Negative thermal expansion occurs in some materials that, instead of increasing in size with high temperatures, shrink due to low temperatures.

This type of thermal expansion is usually observed in open systems, where directional interactions are observed – as in the case of ice – or in complex compounds – as in some zeolites, Cu2O, among others.

Furthermore, some research has shown that negative thermal expansion also occurs in one-component networks, in a compact form and with a central force interaction.

A clear example of negative thermal expansion can be seen when adding ice to a glass of water. In this case, the high temperature of the liquid in the ice does not cause it to increase in size, but its size is reduced.

__Types__

__Types__

When calculating the expansion of a physical object, it should be taken into account that, depending on the change in temperature, that object can grow or shrink in size.

Some objects do not require a drastic temperature change to change their size, so the value shown by the calculations will likely be average.

Like any process, thermal expansion is divided into several types that explain each phenomenon separately. For solids, the types of thermal expansion are linear expansion, volumetric expansion, and surface expansion.

**linear dilation**

In linear expansion, a single variation predominates. In this case, the only unit that changes is the height or width of the object.

An easy way to calculate this type of expansion is to compare the magnitude value before the temperature change with the magnitude value after the temperature change.

**surface or area dilation**

In the case of superficial dilation, an increase in the area of a body or object is observed as there is a change in temperature at 1°C.

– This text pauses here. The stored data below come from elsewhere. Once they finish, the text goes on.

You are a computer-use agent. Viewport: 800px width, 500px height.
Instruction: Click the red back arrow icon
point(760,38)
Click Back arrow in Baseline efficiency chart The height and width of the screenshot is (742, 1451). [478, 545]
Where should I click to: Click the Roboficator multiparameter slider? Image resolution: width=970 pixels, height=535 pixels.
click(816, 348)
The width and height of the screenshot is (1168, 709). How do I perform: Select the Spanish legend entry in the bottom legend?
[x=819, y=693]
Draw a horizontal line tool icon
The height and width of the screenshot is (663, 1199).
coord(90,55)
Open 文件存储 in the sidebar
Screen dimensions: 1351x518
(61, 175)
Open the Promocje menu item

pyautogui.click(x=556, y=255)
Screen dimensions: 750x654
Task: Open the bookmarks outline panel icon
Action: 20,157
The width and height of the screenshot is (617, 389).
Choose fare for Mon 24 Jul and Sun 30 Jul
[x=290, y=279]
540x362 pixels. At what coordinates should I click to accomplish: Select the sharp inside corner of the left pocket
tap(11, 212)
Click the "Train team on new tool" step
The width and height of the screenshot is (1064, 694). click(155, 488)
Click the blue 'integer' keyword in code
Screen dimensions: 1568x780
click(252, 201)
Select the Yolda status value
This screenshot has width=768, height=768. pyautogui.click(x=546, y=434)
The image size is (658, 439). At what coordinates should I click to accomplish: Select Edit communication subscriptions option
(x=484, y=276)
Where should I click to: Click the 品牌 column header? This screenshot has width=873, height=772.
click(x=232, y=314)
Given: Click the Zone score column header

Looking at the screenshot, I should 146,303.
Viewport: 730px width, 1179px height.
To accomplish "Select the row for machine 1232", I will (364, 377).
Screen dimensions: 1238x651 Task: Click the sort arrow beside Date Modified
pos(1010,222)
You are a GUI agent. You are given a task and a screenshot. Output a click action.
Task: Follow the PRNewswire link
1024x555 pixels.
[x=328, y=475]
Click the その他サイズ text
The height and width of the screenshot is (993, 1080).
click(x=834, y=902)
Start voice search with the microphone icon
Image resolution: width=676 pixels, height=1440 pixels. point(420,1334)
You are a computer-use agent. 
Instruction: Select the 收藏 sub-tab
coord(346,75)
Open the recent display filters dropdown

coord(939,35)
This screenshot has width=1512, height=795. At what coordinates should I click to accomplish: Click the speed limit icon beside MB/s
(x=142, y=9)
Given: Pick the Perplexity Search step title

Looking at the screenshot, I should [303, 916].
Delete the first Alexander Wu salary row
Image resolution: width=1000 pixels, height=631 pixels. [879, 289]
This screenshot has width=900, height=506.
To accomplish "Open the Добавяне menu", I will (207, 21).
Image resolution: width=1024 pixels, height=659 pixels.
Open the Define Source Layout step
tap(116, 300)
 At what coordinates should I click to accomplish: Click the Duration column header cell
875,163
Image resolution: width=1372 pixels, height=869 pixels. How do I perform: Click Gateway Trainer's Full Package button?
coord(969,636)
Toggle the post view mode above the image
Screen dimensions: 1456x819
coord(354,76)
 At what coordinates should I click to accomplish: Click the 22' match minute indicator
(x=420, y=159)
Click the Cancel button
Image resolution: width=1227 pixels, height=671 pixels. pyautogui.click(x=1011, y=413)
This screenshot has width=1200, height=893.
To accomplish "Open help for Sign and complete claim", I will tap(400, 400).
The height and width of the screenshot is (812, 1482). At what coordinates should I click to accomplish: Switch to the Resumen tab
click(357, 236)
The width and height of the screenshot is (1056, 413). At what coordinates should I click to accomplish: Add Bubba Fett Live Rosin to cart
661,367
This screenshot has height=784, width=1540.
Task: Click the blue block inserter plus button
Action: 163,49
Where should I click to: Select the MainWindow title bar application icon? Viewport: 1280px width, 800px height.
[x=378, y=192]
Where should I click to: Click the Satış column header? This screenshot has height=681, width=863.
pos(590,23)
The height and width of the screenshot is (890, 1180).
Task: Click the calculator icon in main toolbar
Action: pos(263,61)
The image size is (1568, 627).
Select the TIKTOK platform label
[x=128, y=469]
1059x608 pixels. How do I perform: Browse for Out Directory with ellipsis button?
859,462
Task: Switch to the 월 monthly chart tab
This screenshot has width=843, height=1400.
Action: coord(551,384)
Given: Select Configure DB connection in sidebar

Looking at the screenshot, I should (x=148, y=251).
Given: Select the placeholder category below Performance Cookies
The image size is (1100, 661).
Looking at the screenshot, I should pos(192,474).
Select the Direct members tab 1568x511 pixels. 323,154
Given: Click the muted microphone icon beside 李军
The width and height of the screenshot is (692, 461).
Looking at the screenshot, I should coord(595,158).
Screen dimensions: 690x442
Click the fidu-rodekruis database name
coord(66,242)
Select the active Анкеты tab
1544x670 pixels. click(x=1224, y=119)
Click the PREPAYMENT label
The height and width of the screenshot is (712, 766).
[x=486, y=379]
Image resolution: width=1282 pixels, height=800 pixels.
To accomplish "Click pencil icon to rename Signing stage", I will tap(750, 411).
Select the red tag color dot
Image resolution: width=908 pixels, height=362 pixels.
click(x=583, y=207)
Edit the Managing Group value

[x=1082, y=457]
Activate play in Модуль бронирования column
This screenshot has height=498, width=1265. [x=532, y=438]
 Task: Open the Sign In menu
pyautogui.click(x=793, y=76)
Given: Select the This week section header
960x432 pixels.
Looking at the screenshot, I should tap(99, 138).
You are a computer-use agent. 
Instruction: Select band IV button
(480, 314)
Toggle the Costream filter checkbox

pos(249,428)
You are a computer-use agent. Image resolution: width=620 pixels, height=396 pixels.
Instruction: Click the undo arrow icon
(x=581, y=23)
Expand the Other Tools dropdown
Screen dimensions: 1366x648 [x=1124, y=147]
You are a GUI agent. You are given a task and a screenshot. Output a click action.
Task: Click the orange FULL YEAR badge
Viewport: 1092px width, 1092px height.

This expansion works for solids. If you also have the linear coefficient, you can see that the object’s size will be 2 times larger. The formula to calculate it is:

A * _{f}* = A[1 + YA (T

*– T )]*

_{f}In this expression:

γ = area expansion coefficient [° C ^{-1} ]

THE = initial area

A _{f} = final area

T = initial temperature.

T _{f} = final temperature

The difference between area dilation and linear dilation is that in the first you see an increase change in the area of the object, and in the second the change is of a single unit of measurement (such as the length or width of the physical object).

__Examples__

__Examples__

**First exercise (linear dilation)**

The tracks that make up a steel train track are 1500 m long. What will be the length when the temperature goes from 24 to 45 °C?

**Solution**

Data:

LO (initial length) = 1500 m

L * _{f}* (final length) =?

A (initial temperature) = 24 °C

T _{f} (final temperature) = 45 °C

α (coefficient of linear expansion corresponding to steel) = 11 x 10 ^{-6} ° C ^{-1}

The data is replaced in the following formula:

However, you must first know the temperature differential value in order to include this data in the equation. To achieve this differential, the highest temperature must be subtracted from the lowest.

Δt = 45°C – 24°C = 21°C

Once this data is known, you can use the formula above:

Lf = 1500 m (1 + 21 ° C. 11 x 10 ^{-6} ° C ^{-1} )

Lf = 1500 m (1 + 2.31 x 10 ^{-4} )

Lf = 1500 m (1,000231)

Lf = 1500.3465 m

**Second exercise (superficial dilation)**

In a prep school, a glass sale has an area of 1.4 m^2 if the temperature is 21°C. What will your final area be by increasing the temperature to 35°C?

**Solution**

Af = A0 [1 + (Tf – T0)]

Af = 1.4 m ^{2} [1] 204.4 x 10 ^{-6} ]

Af = 1.4 m ^{2} . 1.0002044

Af = 1.40028616 m ^{2}

__Why does the dilation happen?__

__Why does the dilation happen?__

Everyone knows that every material is made up of many subatomic particles. By changing the temperature, increasing or decreasing, these atoms start a process of movement that can change the shape of the object.

When the temperature increases, molecules start to move quickly due to the increase in kinetic energy and therefore the shape or volume of the object increases.

In the case of negative temperatures, the opposite happens; in this case, the object’s volume is usually contracted by low temperatures.